With respect to the use of external data in setting claim cost and frequency trending and projection factors, the commissioner noted that, in the decision on 1989 rates, he had “concluded that the external data provide important information about expected changes in the components of claim payments which cannot be ignored.”7 He noted that the “reasons for relying on a blend of external and internal data included: [a] the external data used for trending are more recent; [b] the reliability of the internal data is questionable; [c] the internal data are subject to more distortion than the external data due to such things as database coding errors, changes in reserving practices, reserving estimation errors, and adjustments to place the Collision and Comprehensive data on a constant deductible basis; [d] the internal data are subject to a wide range of random fluctuation; [e] the accuracy of the internal trends is affected by any variations over time in the percentage of average claim costs attributable to excessive claim payments; [¶] the internal data are affected by errors in estimating the impact of certain phenomena affecting claim costs; and [g] the internal trends are affected by unidentified transitory phenomena.” The commissioner noted that the external indices used had been selected and relied upon in the past “because they are closely related to automobile insurance claim costs.” The commissioner also cited testimony by two witnesses that use of the methodolo*371gies adopted for 1989 should produce unbiased rates for policy year 1990.
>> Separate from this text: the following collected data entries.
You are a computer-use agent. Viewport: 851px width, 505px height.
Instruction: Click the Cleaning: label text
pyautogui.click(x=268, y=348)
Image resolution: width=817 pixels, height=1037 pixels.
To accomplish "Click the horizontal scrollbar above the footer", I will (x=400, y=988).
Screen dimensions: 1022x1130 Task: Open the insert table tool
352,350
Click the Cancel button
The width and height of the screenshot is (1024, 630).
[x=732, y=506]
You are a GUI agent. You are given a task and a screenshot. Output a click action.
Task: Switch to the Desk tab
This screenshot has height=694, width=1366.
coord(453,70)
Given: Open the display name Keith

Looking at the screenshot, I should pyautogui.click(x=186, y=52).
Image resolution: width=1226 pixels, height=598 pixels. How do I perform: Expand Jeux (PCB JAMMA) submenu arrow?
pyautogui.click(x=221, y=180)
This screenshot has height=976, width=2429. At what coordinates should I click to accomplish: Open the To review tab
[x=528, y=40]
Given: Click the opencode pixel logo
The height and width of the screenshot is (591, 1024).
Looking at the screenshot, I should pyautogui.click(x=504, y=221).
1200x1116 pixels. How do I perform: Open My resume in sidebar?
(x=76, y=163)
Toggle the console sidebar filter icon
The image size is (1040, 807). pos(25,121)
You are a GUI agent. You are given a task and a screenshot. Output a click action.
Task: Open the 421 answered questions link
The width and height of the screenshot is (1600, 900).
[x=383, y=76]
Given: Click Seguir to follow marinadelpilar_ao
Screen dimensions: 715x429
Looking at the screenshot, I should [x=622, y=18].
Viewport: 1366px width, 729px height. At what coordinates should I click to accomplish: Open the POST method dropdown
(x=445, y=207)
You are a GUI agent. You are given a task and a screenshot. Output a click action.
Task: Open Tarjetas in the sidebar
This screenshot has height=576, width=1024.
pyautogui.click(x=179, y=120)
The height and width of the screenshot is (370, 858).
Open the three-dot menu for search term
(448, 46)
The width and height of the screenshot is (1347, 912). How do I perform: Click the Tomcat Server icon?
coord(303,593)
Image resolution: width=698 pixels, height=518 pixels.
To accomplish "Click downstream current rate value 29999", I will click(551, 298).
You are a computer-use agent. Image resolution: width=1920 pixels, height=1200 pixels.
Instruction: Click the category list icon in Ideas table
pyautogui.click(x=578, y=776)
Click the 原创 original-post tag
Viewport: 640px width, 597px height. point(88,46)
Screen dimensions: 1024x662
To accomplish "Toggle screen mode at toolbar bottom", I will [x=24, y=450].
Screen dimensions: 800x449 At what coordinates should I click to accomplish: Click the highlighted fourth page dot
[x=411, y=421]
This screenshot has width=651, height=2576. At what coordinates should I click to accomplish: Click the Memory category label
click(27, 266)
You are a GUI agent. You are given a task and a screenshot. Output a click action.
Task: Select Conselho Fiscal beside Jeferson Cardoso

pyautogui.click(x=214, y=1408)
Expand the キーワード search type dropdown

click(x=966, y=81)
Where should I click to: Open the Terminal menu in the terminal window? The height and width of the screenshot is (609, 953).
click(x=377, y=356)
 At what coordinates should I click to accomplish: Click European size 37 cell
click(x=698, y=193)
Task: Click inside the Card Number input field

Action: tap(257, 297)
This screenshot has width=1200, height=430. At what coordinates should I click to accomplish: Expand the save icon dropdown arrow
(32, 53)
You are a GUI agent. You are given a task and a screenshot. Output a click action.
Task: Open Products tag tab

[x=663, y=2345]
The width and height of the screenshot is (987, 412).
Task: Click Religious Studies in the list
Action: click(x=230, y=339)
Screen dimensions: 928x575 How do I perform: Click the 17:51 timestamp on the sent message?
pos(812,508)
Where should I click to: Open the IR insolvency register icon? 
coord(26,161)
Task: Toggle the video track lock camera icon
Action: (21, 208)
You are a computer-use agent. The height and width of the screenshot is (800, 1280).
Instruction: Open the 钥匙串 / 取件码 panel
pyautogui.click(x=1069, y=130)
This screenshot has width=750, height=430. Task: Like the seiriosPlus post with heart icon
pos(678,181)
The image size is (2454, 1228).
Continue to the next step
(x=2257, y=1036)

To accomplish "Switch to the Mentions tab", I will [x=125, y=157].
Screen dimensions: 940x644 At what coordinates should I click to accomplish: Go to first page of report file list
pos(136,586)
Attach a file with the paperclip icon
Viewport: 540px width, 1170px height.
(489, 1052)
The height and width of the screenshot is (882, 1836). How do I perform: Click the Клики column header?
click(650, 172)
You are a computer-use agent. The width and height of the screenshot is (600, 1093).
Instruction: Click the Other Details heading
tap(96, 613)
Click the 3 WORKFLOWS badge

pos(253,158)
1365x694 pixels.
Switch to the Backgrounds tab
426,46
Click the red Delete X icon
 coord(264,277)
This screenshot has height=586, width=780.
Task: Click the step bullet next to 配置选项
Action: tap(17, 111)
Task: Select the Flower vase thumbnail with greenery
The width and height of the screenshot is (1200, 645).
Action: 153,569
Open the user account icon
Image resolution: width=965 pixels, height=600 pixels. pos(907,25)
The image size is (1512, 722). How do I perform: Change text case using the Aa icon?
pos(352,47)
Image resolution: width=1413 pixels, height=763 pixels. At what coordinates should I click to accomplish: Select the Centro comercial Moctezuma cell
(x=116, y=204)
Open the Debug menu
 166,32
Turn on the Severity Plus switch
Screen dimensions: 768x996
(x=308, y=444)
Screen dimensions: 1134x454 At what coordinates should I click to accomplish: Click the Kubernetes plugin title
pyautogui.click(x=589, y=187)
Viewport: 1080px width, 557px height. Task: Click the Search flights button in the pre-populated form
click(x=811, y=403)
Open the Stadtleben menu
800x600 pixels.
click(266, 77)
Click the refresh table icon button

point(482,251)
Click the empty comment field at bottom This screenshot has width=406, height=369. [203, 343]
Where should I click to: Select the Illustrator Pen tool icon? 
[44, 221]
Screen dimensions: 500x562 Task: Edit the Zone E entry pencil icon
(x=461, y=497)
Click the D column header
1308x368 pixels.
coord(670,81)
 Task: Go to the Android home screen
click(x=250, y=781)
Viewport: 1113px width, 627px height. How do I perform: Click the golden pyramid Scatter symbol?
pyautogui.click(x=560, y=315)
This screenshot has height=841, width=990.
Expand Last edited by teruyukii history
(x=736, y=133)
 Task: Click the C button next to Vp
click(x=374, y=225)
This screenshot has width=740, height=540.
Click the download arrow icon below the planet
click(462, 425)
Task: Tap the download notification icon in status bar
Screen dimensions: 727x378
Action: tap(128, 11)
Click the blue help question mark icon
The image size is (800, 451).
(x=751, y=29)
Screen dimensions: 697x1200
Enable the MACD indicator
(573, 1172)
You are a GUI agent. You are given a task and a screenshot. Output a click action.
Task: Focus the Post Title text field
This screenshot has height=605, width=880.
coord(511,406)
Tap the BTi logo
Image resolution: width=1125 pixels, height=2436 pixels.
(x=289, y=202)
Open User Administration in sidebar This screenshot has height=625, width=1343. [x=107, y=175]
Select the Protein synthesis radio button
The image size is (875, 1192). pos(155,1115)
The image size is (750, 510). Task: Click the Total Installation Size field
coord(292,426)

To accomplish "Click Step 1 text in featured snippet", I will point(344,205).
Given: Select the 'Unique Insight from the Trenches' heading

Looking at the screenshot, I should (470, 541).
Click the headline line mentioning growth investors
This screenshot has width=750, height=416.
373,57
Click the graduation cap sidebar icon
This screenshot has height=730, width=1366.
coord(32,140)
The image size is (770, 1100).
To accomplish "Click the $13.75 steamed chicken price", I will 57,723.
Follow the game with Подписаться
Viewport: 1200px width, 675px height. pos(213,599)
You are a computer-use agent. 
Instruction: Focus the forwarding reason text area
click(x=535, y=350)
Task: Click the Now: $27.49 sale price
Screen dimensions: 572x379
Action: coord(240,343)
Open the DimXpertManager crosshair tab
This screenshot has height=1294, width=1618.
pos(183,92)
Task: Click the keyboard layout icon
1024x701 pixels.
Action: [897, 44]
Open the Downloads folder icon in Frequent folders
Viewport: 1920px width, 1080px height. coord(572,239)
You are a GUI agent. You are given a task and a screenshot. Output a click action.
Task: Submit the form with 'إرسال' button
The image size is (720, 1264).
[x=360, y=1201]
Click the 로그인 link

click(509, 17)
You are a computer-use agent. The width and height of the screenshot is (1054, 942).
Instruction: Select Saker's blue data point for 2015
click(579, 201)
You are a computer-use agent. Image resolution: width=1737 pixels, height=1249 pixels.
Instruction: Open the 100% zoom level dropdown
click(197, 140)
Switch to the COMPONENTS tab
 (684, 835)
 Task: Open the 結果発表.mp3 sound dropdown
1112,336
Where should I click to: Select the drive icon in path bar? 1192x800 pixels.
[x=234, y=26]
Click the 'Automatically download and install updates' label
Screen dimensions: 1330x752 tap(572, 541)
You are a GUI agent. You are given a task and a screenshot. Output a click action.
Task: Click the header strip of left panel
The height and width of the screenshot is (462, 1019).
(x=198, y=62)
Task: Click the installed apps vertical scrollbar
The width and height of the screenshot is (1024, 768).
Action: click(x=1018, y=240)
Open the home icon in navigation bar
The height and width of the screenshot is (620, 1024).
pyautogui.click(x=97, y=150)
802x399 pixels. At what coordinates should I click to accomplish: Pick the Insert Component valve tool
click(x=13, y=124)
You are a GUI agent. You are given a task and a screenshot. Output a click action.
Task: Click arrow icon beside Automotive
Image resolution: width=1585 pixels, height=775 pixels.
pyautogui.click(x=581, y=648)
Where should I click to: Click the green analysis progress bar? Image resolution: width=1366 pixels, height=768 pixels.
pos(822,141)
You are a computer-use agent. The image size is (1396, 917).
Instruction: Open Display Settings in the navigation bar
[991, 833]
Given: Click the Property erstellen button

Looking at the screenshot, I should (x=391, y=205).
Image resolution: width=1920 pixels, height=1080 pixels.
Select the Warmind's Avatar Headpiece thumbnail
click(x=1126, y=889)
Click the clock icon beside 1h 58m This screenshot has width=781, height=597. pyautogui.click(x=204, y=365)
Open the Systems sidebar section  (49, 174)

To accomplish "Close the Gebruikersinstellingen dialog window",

In his decision, the commissioner stated that “[t]his year, for the first time I must make findings under Section 35 of Chapter 273 of the Acts of 1988.” Setting forth the claim cost and frequency projection factors which he found were indicated by the most recent eight quarters of internal data available, he compared those factors with the factors resulting from the methodologies he had decided to adopt. He observed that the claim cost factors he adopted “deviate very little from the internal claim cost factors derived from the recent Massachusetts data [and that the] claim frequency factors [he adopted] show a greater deviation from the internal factors derived from the recent Massachusetts data.” To the extent that such deviation is material within the meaning of § 35, he stated that the deviation was necessary because of factors that result in distortions in the internal trends and because of the failure of any party to explain why unidentified historical phenomena affecting claim frequencies should be projected into the future.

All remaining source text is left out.